Objective: To determine the life circumstances and psychosocial status of individuals with respirator-assisted and respirator-independent high tetraplegia an average of 19 years after spinal cord injury.
Design: Survey data were analyzed separately for ventilator-assisted and ventilator-independent groups.
Setting: Three spinal cord injury rehabilitation centers in California, Colorado, and Texas.
Subjects: Eighty-two individuals with CI-C4 tetraplegia between 14 and 24 years postinjury who had received acute inpatient rehabilitation.
Main outcome measures: Demographics, health care utilization patterns, activities of daily living (Katz Level of Free Time Activities Scale), self esteem (Rosenberg Self Esteem Scale), quality of life, and employment.
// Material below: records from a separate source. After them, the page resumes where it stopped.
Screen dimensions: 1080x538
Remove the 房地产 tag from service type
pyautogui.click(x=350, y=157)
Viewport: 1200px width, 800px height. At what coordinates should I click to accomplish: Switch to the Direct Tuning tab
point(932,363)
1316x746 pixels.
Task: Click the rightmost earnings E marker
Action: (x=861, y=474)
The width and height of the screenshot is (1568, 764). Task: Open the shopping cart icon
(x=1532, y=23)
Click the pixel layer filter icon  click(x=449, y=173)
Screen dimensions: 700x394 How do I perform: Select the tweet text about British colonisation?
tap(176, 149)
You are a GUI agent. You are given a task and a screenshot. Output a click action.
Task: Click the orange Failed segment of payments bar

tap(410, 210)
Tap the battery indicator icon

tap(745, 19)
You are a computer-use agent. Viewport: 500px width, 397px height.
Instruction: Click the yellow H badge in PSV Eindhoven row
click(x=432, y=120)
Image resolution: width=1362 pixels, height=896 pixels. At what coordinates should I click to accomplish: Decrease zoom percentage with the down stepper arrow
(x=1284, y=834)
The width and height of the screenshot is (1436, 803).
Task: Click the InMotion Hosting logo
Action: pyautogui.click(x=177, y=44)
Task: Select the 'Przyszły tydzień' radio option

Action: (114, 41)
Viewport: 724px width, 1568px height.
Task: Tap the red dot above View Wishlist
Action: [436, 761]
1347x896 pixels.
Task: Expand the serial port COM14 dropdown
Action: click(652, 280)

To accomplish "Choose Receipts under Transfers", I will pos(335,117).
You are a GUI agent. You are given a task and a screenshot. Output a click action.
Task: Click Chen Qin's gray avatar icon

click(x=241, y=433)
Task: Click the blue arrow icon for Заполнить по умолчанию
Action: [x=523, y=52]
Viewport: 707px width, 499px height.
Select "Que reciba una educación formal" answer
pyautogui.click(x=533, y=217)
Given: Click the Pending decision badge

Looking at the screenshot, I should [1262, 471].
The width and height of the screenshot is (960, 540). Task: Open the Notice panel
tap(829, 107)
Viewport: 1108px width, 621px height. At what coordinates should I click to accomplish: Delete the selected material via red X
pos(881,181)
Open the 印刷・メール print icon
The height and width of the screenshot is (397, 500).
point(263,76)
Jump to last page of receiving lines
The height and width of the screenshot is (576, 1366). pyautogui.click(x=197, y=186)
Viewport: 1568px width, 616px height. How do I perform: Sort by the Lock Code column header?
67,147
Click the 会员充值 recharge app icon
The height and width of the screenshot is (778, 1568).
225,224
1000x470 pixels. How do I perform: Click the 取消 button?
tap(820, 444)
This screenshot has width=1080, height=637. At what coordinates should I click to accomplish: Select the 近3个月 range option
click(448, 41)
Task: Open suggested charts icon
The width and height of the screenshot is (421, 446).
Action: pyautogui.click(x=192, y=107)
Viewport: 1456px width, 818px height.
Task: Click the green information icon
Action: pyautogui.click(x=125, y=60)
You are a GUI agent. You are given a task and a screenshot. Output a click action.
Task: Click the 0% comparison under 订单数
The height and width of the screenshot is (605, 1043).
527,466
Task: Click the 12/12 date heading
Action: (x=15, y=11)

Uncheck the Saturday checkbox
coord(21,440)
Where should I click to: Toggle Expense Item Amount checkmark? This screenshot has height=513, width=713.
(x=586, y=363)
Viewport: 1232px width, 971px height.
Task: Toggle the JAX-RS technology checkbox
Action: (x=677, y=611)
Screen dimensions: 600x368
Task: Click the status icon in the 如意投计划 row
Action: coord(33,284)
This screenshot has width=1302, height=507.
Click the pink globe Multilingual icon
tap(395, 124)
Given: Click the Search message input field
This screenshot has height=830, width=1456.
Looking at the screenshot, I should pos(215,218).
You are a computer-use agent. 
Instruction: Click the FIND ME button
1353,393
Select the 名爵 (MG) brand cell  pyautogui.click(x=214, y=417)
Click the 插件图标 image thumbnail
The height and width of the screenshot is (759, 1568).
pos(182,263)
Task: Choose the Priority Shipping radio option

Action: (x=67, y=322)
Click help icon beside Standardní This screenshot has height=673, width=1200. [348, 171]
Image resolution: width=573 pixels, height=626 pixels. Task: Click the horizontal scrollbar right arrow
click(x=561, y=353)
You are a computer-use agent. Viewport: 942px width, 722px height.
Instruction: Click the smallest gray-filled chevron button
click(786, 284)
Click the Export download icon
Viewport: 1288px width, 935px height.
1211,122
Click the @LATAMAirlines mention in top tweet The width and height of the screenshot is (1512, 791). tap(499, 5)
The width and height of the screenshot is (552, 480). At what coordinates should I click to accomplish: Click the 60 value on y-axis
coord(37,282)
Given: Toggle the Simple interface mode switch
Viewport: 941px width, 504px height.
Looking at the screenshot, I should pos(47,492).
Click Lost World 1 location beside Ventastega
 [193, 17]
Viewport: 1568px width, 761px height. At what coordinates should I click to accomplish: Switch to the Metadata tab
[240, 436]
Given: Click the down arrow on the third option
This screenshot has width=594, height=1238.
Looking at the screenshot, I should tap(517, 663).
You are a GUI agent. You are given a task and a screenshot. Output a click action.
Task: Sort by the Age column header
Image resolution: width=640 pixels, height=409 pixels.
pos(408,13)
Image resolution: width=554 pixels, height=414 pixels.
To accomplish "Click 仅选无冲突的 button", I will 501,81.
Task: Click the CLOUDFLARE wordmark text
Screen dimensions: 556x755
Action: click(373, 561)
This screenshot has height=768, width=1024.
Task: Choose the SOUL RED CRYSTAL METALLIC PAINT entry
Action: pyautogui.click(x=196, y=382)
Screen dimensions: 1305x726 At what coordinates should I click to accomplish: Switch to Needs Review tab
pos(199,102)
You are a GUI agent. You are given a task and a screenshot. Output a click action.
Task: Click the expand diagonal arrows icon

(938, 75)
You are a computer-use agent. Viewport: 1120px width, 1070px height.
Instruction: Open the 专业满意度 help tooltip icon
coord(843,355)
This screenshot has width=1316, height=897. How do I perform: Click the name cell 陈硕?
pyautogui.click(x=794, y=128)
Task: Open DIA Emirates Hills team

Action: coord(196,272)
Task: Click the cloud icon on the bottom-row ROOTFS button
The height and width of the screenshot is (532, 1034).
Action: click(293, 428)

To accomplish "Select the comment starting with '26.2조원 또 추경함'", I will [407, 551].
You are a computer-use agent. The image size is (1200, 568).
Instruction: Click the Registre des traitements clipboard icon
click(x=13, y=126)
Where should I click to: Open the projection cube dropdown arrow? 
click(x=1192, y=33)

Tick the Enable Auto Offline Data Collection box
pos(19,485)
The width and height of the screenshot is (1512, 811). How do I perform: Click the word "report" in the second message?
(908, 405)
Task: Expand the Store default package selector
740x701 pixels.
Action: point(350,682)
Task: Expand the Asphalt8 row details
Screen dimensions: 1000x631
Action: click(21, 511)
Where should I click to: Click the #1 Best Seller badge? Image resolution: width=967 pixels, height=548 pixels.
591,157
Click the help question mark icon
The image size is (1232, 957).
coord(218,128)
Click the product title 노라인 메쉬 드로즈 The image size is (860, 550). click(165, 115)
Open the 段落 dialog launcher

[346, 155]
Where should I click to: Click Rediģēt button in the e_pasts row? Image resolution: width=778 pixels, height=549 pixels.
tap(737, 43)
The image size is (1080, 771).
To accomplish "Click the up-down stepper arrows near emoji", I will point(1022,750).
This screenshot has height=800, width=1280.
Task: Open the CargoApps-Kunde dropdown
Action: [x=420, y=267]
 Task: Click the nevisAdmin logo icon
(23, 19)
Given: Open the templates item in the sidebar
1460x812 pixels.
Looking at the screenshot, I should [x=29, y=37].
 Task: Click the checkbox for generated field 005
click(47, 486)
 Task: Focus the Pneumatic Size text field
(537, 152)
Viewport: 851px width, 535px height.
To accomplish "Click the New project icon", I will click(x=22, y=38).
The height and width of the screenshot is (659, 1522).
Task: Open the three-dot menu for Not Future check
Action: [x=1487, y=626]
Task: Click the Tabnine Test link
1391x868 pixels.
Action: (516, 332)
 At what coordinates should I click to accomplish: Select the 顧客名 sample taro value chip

Results: Self esteem and quality of life were, reported as high. Most subjects had some form of health care insurance. More than 90% lived in private homes. Approximately one third of cases had at least a college degree, yet only one quarter reported being employed. One fifth of individuals were married. Almost half of ventilator-independent cases and one quarter of ventilator-assisted cases lived in households with income of less than $20,000 per year. Mean hospital days in the past year were 11 for the ventilator-independent group and 6 for the ventilator-assisted group. The latter group required more nursing level care, significantly more hours of care, and more paid attendants over the year. Ninety-five percent of individuals reported being "glad to be alive."
Conclusions: Assistance in the areas of socialization, financial status, personal assistance services, transportation, and entry into competitive employment were defined as needed. Quality of life was higher than expected, considering the substantial physical limitations of the group. The sample was almost unanimously glad to be alive, including all ventilator-assisted individuals.